数字で証明、女性登用は株価を上げる! 最新の調査研究から見えた多様性ある組織の経済合理性
もうひとつは、経営層の意識不足によるものと見ている。 「2023年からは有価証券報告書に女性管理職の数や男女の賃金差の開示が義務付けられるようになり、プレッシャーを感じている経営者は多いと思いますが、経営トップの中には過去の成功体験があり、女性を登用していくことのメリットが本質的に腑に落ちていないのではないかと見ています。それ故に皮相的な数合わせやリップサービスに終始しているのではないかと思うのです」

• **課題の条件**:
#1 次の(a)〜(c)がページ本文の内容と合っているかを判定し、それぞれ「はい」か「いいえ」で答え、決め手となるページ本文の語句を一字一句たがえずに引くこと。
(a) 2023年から、有価証券報告書で女性管理職の数の開示が義務付けられた。
(b) 開示の義務付けが始まったのは2024年からである。
(c) 発言者は、経営層の対応が皮相的な数合わせやリップサービスに終始しているのではないかと考えている。
#2 ページ本文に出てくる、企業の経営に携わる人々を指す語をすべて挙げること。
#3 ページ本文のうち、「数字で証明、女性登用は株価を」を含む語句で始まり「るのではないかと思うのです」」で終わる部分を、そのまま引用してください。

• **提供資料**:
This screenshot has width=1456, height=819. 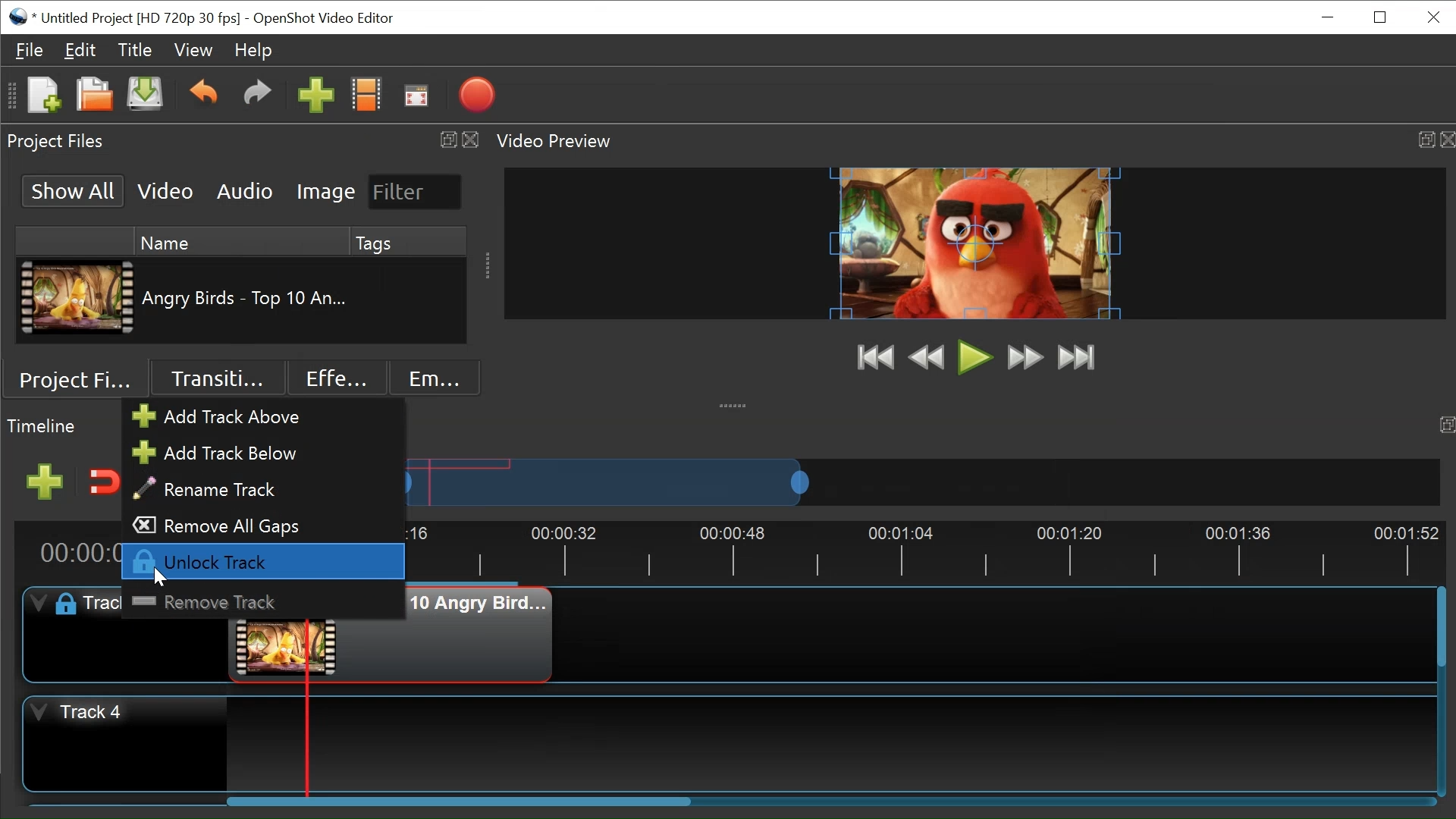 I want to click on Video Preview, so click(x=972, y=142).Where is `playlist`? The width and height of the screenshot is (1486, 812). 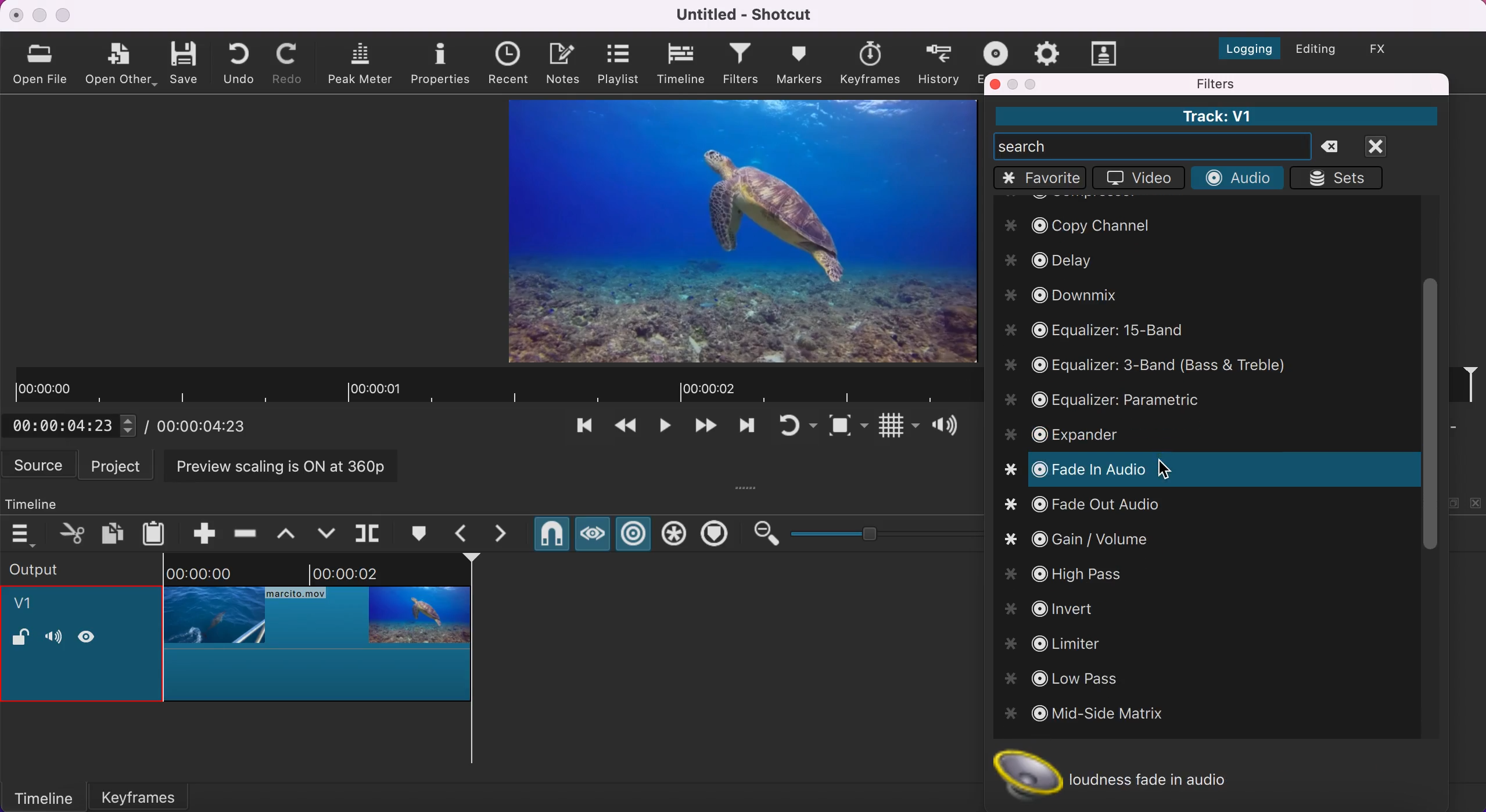 playlist is located at coordinates (618, 63).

• **問題の解答**:
#1
(a) はい。「2023年からは有価証券報告書に女性管理職の数や男女の賃金差の開示が義務付けられるようになり」
(b) いいえ。「2023年からは」
(c) はい。「皮相的な数合わせやリップサービスに終始しているのではないかと思うのです」

#2 経営層、経営者、経営トップ

#3
数字で証明、女性登用は株価を上げる! 最新の調査研究から見えた多様性ある組織の経済合理性
もうひとつは、経営層の意識不足によるものと見ている。 「2023年からは有価証券報告書に女性管理職の数や男女の賃金差の開示が義務付けられるようになり、プレッシャーを感じている経営者は多いと思いますが、経営トップの中には過去の成功体験があり、女性を登用していくことのメリットが本質的に腑に落ちていないのではないかと見ています。それ故に皮相的な数合わせやリップサービスに終始しているのではないかと思うのです」